Le décès de la femme du soldat enquêteur par la grippe est donc lui aussi plus que plausible. Outre ces considérations relatives aux conditions sanitaires générales on constate aussi combien le concept de stress post-traumatique n’était pas du tout considéré. C’est manifestement ce dont souffrit Lucie Himmler, figure archétypale des blessés oubliés de la Grande Guerre. Rien d’étonnant à ce qu’elle puisse être considérée comme une sorte de dame blanche, dite « fille de lune » dans le roman.

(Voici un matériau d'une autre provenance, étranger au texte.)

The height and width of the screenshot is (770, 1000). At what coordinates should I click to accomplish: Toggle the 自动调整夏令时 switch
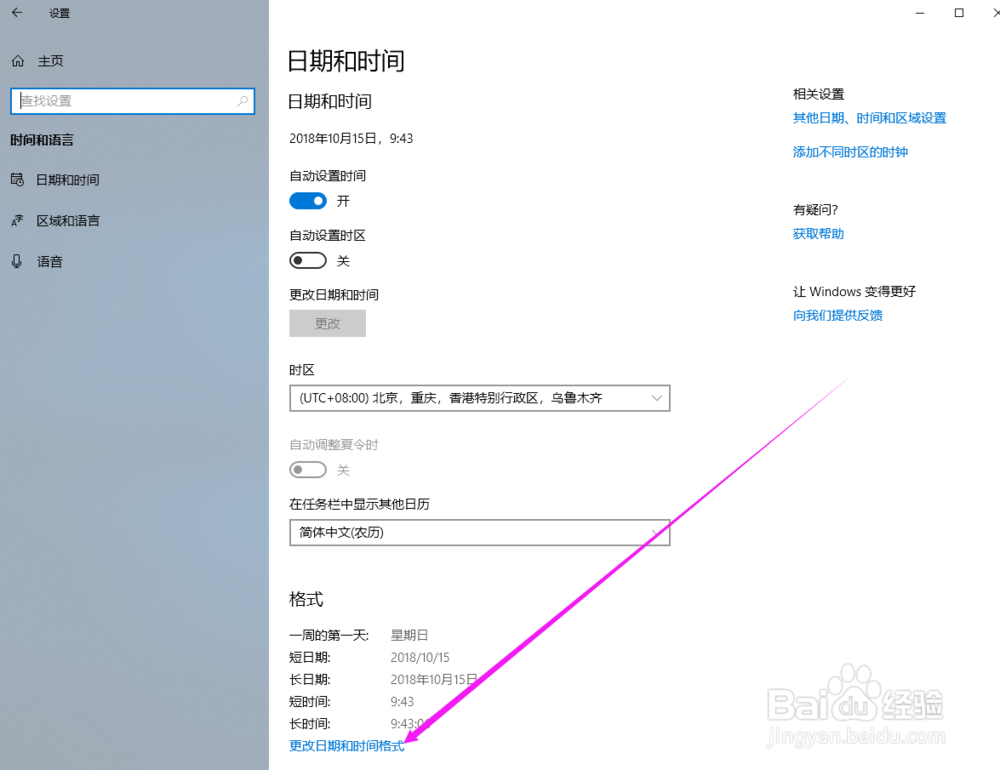(307, 469)
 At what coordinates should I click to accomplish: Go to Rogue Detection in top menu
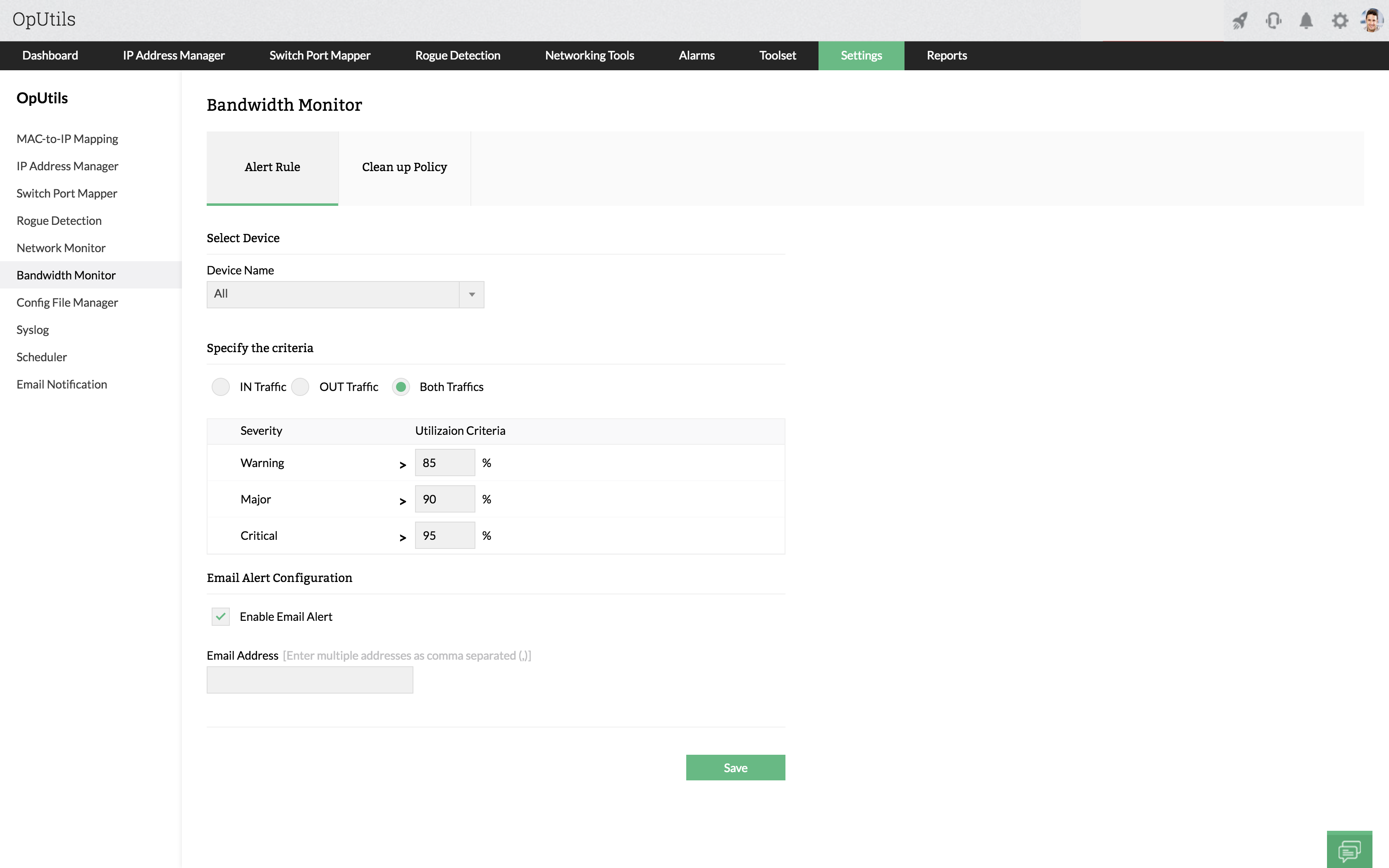[458, 56]
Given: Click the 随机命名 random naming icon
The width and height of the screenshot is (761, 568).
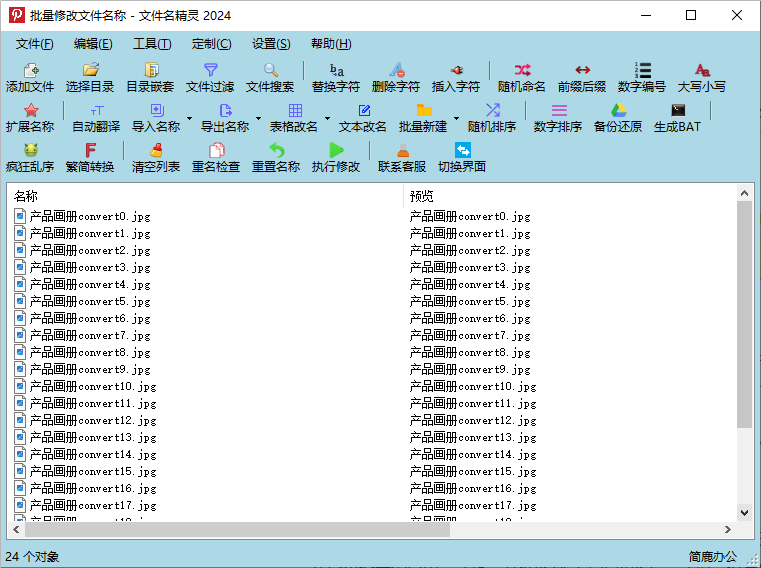Looking at the screenshot, I should 522,77.
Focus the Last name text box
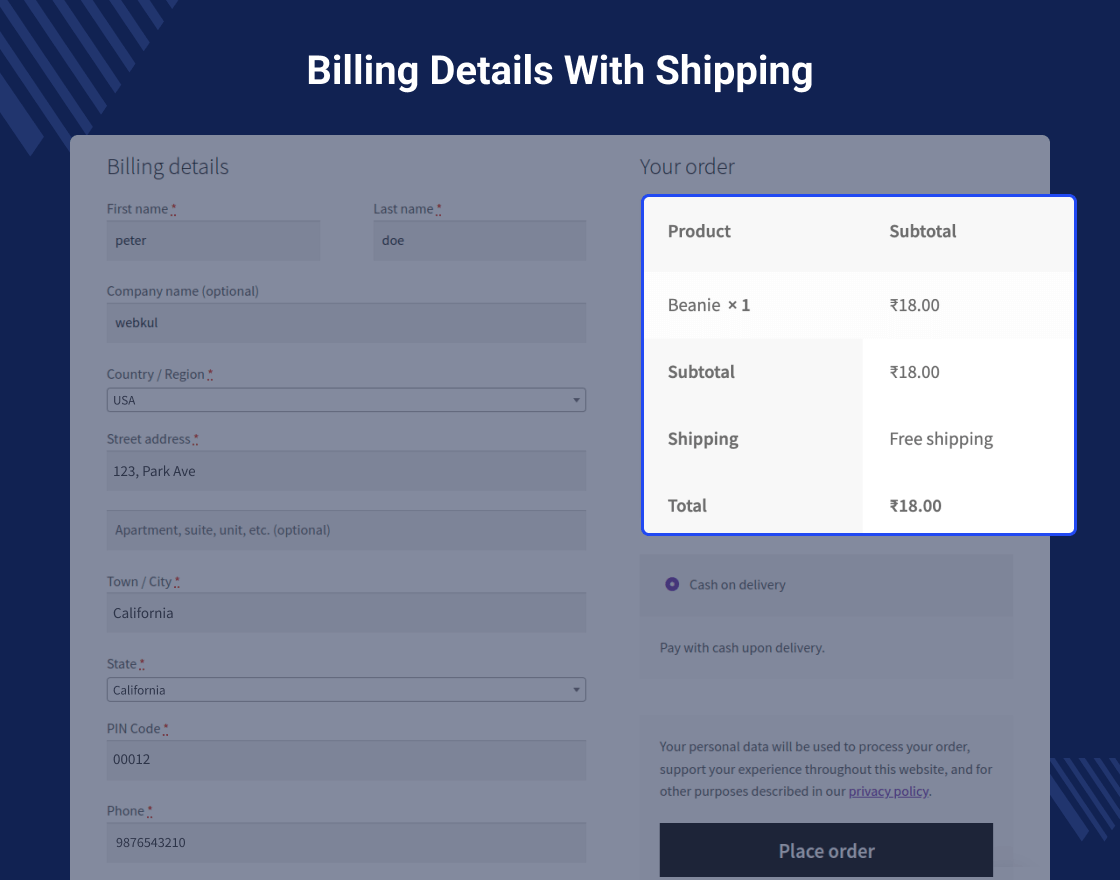Screen dimensions: 1120x880 479,241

Gilles Marchand n’édulcore pas la condition des femmes après la guerre. Si la société a été bienheureuse de les solliciter pour remplacer les hommes partis au combat elle n’a pas été tendre avec elles au retour des hommes qui ont réclamé à reprendre leur place, quand ceux-ci étaient suffisamment valides. Si notre héros est devenu enquêteur c’était en premier lieu parce qu’il n’avait plus son emploi : La compagnie trouvait qu’un conducteur manchot, ce n’était pas rassurant pour les passagers (p. 32). Quant à sa femme, elle a fini comme la plupart des autres femmes : reléguée à une tache subalterne.
Le travail de l’auteur est remarquable parce qu’il traite un grand nombre de sujets tout en ne lâchant pas le fil conducteur qui est l’enquête pour retrouver Émile Joplain que le lecteur cherche lui aussi à cerner, car être romantique et poète n’explique pas tout. Ce qui est particulièrement réussi c’est de parvenir à nous captiver (aussi) par cette histoire d’amour entre Émile et Lucie qui, elle aussi est à sa recherche.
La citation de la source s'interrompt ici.